Supplied material:

======

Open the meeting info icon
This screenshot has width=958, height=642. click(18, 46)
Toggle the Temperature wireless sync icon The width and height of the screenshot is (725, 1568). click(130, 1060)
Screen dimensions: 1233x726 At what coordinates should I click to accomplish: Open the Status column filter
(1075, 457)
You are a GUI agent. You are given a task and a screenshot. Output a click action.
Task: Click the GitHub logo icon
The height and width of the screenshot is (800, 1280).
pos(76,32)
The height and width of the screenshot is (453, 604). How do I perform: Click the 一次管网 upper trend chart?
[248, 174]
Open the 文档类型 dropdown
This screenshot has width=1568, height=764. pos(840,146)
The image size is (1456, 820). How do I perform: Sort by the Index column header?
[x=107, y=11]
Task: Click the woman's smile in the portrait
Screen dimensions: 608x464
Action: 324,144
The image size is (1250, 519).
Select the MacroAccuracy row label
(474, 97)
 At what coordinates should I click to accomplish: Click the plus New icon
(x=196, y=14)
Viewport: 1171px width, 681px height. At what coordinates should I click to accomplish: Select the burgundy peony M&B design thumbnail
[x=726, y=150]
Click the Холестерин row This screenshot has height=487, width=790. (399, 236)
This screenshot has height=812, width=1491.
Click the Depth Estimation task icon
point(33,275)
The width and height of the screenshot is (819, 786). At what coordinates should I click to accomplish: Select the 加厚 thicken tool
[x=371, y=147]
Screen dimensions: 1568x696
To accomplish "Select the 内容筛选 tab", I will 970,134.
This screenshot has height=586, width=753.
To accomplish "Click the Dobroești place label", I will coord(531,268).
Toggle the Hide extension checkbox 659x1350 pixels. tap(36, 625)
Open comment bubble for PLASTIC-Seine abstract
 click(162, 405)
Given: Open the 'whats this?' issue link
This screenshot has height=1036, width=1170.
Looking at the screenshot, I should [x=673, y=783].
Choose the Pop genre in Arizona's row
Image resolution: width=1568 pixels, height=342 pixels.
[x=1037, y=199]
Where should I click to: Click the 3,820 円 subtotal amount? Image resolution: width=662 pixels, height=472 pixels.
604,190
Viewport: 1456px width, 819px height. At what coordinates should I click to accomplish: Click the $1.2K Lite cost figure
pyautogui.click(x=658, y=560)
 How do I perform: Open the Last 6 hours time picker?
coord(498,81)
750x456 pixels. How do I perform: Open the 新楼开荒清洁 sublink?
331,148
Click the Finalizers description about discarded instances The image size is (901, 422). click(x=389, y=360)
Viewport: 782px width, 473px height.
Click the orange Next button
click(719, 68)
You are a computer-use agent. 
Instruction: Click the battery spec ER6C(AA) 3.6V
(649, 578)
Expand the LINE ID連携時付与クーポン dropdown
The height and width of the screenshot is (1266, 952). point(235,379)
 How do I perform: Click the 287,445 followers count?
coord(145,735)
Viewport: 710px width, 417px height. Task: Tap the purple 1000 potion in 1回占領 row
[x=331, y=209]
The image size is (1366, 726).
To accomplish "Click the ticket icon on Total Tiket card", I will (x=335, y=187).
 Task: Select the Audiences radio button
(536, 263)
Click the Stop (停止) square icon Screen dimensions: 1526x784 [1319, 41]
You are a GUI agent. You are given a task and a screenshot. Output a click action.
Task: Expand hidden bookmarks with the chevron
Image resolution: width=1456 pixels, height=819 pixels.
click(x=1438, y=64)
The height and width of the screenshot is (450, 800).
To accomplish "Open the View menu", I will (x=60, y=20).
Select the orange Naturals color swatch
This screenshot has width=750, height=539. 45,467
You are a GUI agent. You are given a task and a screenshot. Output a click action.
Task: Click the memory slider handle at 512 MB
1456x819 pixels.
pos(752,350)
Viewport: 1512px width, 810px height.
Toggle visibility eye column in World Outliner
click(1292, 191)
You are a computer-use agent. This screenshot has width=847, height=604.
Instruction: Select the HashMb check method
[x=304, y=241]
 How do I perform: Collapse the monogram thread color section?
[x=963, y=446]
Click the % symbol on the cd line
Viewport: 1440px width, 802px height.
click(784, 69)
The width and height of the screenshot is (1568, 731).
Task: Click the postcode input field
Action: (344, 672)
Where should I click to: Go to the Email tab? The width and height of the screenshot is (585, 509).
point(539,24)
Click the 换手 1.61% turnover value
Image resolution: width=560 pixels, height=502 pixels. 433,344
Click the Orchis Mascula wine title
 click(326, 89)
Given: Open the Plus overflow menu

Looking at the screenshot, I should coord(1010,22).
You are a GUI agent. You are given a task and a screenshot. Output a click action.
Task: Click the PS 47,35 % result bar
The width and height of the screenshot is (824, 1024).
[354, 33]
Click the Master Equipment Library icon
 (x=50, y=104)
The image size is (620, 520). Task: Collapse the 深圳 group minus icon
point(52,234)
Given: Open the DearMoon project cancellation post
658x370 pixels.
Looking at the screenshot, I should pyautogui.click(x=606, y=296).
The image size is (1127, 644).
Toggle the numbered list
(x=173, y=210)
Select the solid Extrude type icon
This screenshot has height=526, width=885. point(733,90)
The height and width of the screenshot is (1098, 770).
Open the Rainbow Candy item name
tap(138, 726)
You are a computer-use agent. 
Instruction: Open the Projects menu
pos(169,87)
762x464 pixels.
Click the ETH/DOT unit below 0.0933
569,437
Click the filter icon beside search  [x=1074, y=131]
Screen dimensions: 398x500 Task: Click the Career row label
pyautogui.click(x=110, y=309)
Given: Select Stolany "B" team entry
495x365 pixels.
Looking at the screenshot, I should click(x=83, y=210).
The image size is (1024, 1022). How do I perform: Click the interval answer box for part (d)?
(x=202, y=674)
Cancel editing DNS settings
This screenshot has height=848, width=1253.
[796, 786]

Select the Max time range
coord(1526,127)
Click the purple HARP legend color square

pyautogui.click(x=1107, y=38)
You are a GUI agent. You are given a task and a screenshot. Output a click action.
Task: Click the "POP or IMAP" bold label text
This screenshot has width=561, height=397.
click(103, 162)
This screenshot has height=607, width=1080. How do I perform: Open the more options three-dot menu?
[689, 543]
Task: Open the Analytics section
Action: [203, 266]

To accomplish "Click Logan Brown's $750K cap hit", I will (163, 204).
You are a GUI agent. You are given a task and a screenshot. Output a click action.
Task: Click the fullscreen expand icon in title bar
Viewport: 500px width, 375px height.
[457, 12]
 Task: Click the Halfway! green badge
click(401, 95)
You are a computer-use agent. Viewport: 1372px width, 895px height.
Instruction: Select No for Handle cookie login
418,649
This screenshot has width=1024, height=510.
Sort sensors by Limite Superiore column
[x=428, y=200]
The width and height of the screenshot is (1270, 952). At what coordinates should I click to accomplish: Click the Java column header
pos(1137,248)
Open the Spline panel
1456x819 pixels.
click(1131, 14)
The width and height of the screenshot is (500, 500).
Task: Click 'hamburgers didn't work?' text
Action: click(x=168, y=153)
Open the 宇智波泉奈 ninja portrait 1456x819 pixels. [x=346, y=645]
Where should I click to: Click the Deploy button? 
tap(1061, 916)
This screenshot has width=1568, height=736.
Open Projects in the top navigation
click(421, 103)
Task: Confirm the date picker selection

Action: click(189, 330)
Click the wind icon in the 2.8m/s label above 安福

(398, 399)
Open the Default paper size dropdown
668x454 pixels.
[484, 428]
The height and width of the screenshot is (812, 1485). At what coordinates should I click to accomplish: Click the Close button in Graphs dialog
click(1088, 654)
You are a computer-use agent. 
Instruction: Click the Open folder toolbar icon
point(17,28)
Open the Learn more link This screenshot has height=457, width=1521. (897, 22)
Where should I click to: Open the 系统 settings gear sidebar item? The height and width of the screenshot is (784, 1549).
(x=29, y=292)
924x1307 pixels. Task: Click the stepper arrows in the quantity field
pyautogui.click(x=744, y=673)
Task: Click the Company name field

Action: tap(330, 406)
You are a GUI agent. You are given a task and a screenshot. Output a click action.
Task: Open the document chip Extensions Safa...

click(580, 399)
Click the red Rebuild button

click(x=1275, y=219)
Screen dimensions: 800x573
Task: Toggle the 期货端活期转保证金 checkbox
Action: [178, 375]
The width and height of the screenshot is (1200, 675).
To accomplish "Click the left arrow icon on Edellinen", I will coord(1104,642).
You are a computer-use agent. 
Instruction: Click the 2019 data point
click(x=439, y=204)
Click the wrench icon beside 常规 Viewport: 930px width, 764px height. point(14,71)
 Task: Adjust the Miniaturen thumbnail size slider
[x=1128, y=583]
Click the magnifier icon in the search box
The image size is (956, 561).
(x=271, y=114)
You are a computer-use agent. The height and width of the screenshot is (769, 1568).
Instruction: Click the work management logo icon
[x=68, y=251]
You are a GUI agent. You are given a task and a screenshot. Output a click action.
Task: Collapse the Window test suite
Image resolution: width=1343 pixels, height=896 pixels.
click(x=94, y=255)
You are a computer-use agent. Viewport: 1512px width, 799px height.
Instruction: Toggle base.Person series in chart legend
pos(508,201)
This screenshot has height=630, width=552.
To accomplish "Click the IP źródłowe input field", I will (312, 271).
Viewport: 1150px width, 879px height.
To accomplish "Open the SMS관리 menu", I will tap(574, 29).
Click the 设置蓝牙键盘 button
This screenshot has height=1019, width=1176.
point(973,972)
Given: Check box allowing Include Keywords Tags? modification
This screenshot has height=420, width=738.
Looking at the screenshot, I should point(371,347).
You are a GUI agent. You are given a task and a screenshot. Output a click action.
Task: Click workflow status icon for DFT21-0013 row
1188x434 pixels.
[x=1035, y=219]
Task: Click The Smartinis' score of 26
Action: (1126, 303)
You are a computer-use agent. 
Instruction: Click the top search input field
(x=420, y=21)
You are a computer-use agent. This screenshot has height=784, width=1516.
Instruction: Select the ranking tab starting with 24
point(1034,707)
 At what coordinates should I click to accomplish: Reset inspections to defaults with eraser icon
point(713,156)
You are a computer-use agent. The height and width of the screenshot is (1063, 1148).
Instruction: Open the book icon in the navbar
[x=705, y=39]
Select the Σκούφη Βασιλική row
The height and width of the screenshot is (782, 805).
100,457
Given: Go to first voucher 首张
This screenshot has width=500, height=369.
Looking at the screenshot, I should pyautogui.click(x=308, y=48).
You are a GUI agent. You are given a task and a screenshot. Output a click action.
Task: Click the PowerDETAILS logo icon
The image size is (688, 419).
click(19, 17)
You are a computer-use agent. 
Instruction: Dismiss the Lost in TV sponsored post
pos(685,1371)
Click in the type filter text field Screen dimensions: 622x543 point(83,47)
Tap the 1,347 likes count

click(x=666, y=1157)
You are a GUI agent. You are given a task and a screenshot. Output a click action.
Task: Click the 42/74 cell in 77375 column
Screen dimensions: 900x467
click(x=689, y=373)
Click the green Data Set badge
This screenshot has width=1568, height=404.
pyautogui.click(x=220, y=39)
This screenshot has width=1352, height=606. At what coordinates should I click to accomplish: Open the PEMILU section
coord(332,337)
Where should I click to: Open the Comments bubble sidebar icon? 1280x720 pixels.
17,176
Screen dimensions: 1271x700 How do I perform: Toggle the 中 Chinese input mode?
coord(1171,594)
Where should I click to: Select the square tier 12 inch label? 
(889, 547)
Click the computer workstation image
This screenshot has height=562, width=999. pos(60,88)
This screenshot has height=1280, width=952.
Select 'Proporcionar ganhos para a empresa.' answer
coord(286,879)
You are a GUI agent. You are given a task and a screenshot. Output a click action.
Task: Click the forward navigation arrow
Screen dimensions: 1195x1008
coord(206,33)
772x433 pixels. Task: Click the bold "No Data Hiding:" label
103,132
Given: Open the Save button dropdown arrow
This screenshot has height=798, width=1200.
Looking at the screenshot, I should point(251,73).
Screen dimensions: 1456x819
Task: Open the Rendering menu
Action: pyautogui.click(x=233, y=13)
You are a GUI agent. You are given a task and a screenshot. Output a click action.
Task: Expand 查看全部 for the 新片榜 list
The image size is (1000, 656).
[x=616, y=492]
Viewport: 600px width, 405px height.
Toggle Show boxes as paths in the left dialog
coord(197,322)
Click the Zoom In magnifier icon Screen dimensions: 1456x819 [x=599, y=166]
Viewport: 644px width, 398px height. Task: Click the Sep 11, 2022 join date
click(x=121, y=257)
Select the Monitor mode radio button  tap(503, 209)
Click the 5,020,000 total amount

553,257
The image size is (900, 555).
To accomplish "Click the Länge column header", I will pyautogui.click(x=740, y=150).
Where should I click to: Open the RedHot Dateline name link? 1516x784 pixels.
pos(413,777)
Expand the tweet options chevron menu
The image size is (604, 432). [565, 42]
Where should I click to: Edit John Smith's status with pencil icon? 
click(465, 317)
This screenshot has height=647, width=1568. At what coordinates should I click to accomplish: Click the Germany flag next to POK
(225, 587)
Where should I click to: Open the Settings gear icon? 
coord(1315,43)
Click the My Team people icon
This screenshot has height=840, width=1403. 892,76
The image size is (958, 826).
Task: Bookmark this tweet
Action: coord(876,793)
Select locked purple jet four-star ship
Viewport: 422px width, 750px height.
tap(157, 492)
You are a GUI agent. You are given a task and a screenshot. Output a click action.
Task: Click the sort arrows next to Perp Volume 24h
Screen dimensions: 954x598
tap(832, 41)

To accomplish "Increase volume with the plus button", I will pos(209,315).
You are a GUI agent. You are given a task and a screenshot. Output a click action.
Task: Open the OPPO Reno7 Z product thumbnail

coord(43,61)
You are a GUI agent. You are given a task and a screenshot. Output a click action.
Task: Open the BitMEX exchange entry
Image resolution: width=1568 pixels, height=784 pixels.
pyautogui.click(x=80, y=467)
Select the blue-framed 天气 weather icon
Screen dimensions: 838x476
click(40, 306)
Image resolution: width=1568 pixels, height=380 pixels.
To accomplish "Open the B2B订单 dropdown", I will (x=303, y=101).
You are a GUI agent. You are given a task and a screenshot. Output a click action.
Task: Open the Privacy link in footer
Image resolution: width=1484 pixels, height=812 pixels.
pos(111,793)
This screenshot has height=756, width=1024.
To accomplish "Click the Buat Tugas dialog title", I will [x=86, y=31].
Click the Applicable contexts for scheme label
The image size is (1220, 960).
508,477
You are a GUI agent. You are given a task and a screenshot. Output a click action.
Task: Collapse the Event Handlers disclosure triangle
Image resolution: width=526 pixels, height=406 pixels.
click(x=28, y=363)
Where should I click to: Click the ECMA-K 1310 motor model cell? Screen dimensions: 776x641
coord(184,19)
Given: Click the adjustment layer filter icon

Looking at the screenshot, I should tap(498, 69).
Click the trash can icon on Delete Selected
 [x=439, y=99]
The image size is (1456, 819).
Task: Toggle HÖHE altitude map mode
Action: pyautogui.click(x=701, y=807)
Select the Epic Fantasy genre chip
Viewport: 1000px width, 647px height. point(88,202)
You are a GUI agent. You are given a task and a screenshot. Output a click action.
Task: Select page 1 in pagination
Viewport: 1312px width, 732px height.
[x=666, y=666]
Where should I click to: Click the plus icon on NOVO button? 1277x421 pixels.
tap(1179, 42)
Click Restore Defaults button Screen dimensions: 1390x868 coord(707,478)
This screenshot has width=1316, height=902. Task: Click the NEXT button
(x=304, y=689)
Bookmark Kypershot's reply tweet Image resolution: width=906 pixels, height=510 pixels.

======

Work to be completed:
Rewrite only the part of the items that opens with the line containing "Viewport: 644px width, 398px" and closes with the line containing "tap(157, 492)". Replace "Where should I click to" with "Where do I click to" and keep everything else the same.

Written response:
Viewport: 644px width, 398px height. Task: Click the Sep 11, 2022 join date
click(x=121, y=257)
Select the Monitor mode radio button  tap(503, 209)
Click the 5,020,000 total amount

553,257
The image size is (900, 555).
To accomplish "Click the Länge column header", I will pyautogui.click(x=740, y=150).
Where do I click to: Open the RedHot Dateline name link? 1516x784 pixels.
pos(413,777)
Expand the tweet options chevron menu
The image size is (604, 432). [565, 42]
Where do I click to: Edit John Smith's status with pencil icon? 
click(465, 317)
This screenshot has height=647, width=1568. At what coordinates should I click to accomplish: Click the Germany flag next to POK
(225, 587)
Where do I click to: Open the Settings gear icon? 
coord(1315,43)
Click the My Team people icon
This screenshot has height=840, width=1403. 892,76
The image size is (958, 826).
Task: Bookmark this tweet
Action: coord(876,793)
Select locked purple jet four-star ship
Viewport: 422px width, 750px height.
tap(157, 492)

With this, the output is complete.